Paris (AFP)

France no longer hopes to achieve in 2020 its target of 100 million foreign tourists welcomed, leaded by the "yellow vests" but also the prospect of Brexit that curbs the arrival of British tourists.

In an annex to the draft budget 2020, dedicated to tourism and available on the website of the Ministry of Action and Public Accounts, it is indicated that the Hexagon maintains its target of 100 million, but that it is "however pushed back , given the current situation, at 2022 ".

"The indicators for the first months of 2019 suggest a decrease in international tourist traffic for the first half of the year," says the document.

"A trend that is largely explained by the national-scale social movements that affected the country at the beginning of the year and affected [the] medium and long-term reservations, as well as the effects of the drop in the pound, the United Kingdom being our first tourist market ", is it indicated.

The objective of welcoming 100 million international visitors in 2020 - against 89 million in 2018 - was set in 2014 by Laurent Fabius, then foreign minister, before the attacks of 2015 which caused an air hole for tourism and broken the progression of attendance.

The government is also reducing its target for 2019: foreign tourist traffic is now expected to reach 91 million, against a forecast of 94 million visitors initially planned by the government and which is now the target on which it plans for 2020.

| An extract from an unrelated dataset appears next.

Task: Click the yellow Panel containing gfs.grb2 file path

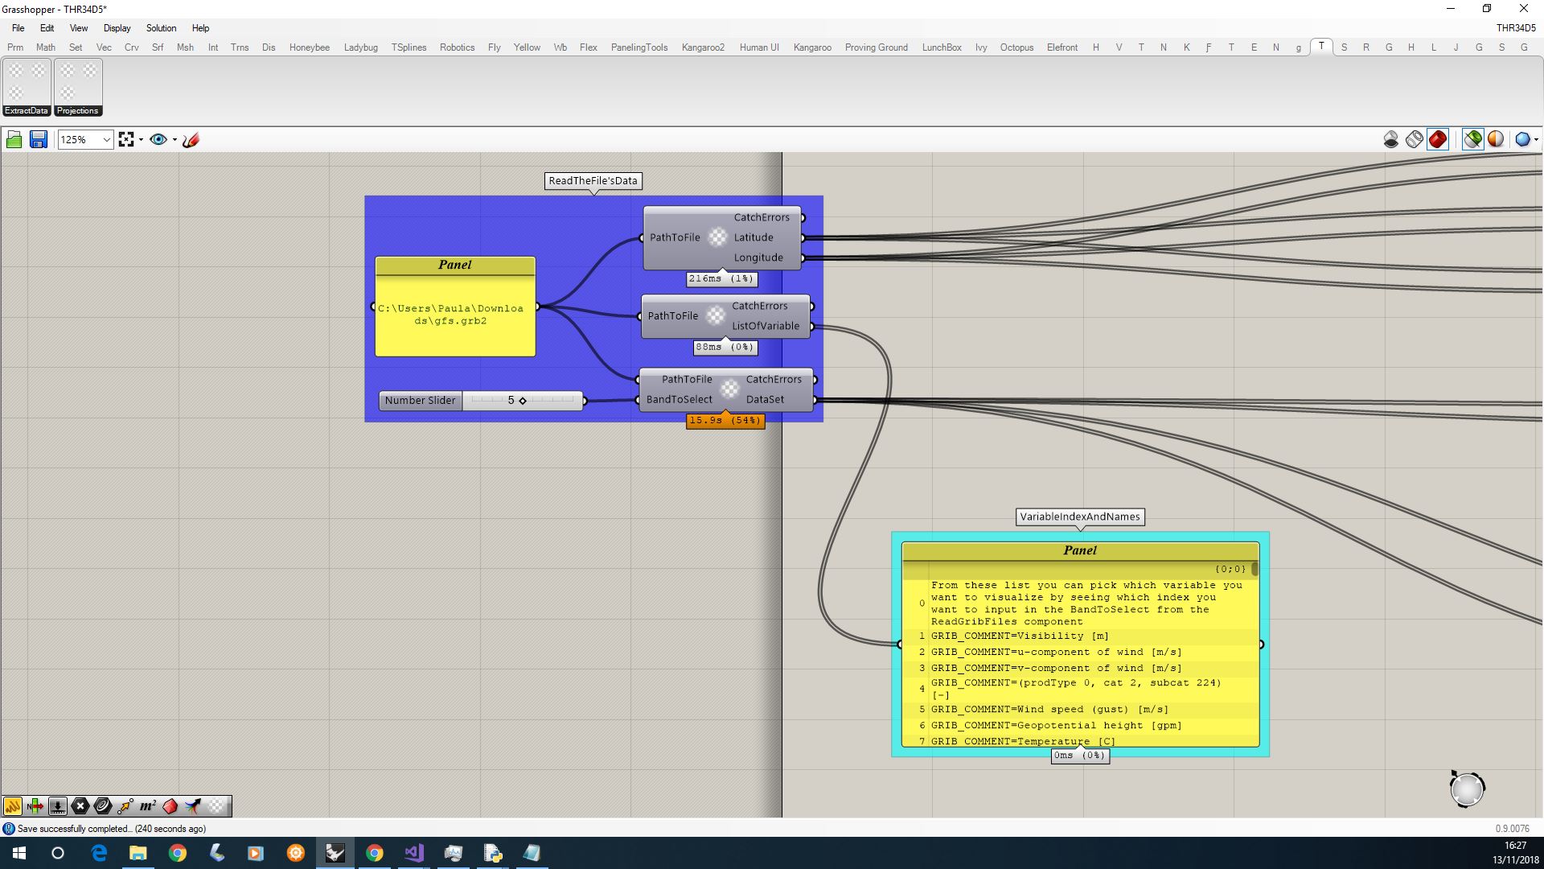Action: tap(454, 310)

- "Tourist receipts do not regress" -

In the first half of the year, for the Paris-Ile-de-France region alone, hotel visits by foreign customers declined by 0.5%, according to data from the Regional Tourism Committee.

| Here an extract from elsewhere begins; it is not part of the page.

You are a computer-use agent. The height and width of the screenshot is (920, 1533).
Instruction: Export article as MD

British tourist arrivals alone show a clear decline over the period, with 304,000 overnight stays.

At the end of August, Valérie Pécresse, president of the Ile-de-France region, had already identified the two "handicaps" that constituted "the social movements that occupied the Parisian tourist ground practically every Saturday for weeks, and also the effects of the Brexit that had an impact on British tourism ".

But she stressed that the trend was "reversed" at the beginning of the summer, thanks to the Women's Football World Cup or the Air Show at Le Bourget.

At the national level, the National Institute of Statistics and Economic Studies (INSEE) had already indicated that the impact of demonstrations related to "yellow vests" had made a clear impact on the tourism sector from December 2018 first quarter of 2019, with a 4.8% decline in hotel attendance by foreign visitors.

In the second quarter, the institute reported an improvement, with a rise of 3.8% of this international clientele.

INSEE will publish only in early November its tourist numbers for the third quarter of 2019.

Regarding tourist spending, the annex to the draft budget stresses that, "despite" the drop in attendance in the first half, "international tourism receipts do not decline, allowing to expect to reach the target set by the government for 2020 ", or 60 billion euros.